CogView2 icon indicating copy to clipboard operation
CogView2 copied to clipboard

Replicate CUDA out of memory

Open loboere opened this issue 2 years ago • 7 comments

replicate fails after some images

CUDA out of memory. Tried to allocate 1.22 GiB (GPU 0; 39.59 GiB total capacity; 30.86 GiB already allocated; 1.07 GiB free; 34.03 GiB reserved in total by PyTorch) If reserved memory is >> allocated memory try setting max_split_size_mb to avoid fragmentation. See documentation for Memory Management and PYTORCH_CUDA_ALLOC_CONF

loboere avatar Jun 18 '22 23:06 loboere

I am getting same :{

TGChrisRArendt avatar Jun 19 '22 03:06 TGChrisRArendt

Also the same for me. About 1/5 runs actually generates images. Very nice demo though. Thank you for making the work available. Good luck!

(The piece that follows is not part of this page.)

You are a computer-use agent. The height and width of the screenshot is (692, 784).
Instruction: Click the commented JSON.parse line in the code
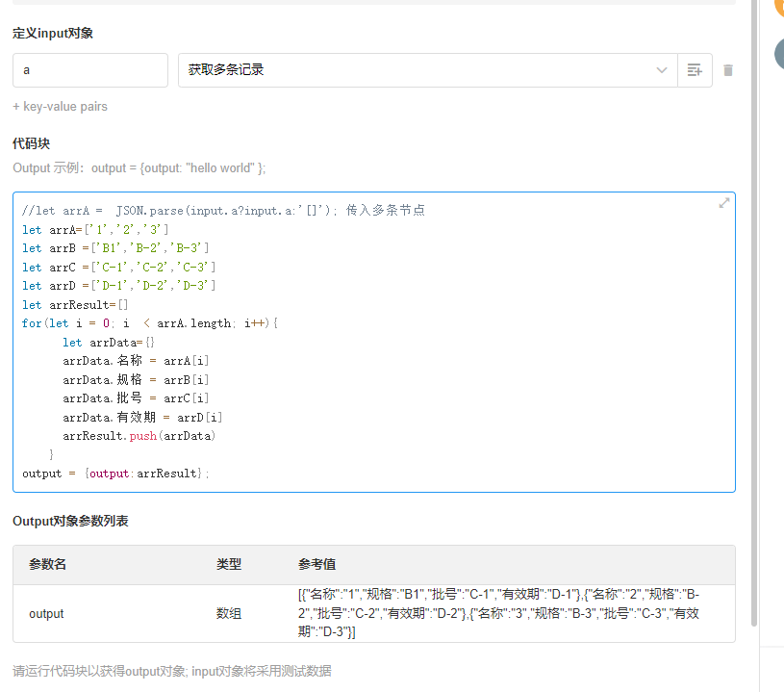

dza6549 avatar Jun 19 '22 03:06 dza6549

Hi, I have checked the CUDA usage locally, it does seem some memory persists after a predict() run, I have pushed to the website a new version freeing about 10G cached memory between consecutive inferences, which should solve the issue. Have a try whether it helps!

chenxwh avatar Jun 19 '22 10:06 chenxwh

https://replicate.com/p/ih4rc5rid5cu3km25xzki4rk3q

tom-doerr avatar Jun 23 '22 07:06 tom-doerr

How much VRAM is needed for this to run?

illtellyoulater avatar Jun 24 '22 03:06 illtellyoulater

Tried to allocate 72.00 MiB (GPU 0; 23.68 GiB total capacity; 21.73 GiB already allocated; 46.31 MiB free; 21.74 GiB reserved in total by PyTorch) If reserved memory is >> allocated memory try setting max_split_size_mb to avoid fragmentation. See documentation for Memory Management and PYTORCH_CUDA_ALLOC_CONF

I tried to reduce the --max-inference-batch-size 8

Limbicnation avatar Jul 11 '22 00:07 Limbicnation

Honestly, this AI Model is entirely useless if the Demo System can't even produce a SINGLE Image... And this is based on around 400 attempts...

cryofield avatar May 10 '23 01:05 cryofield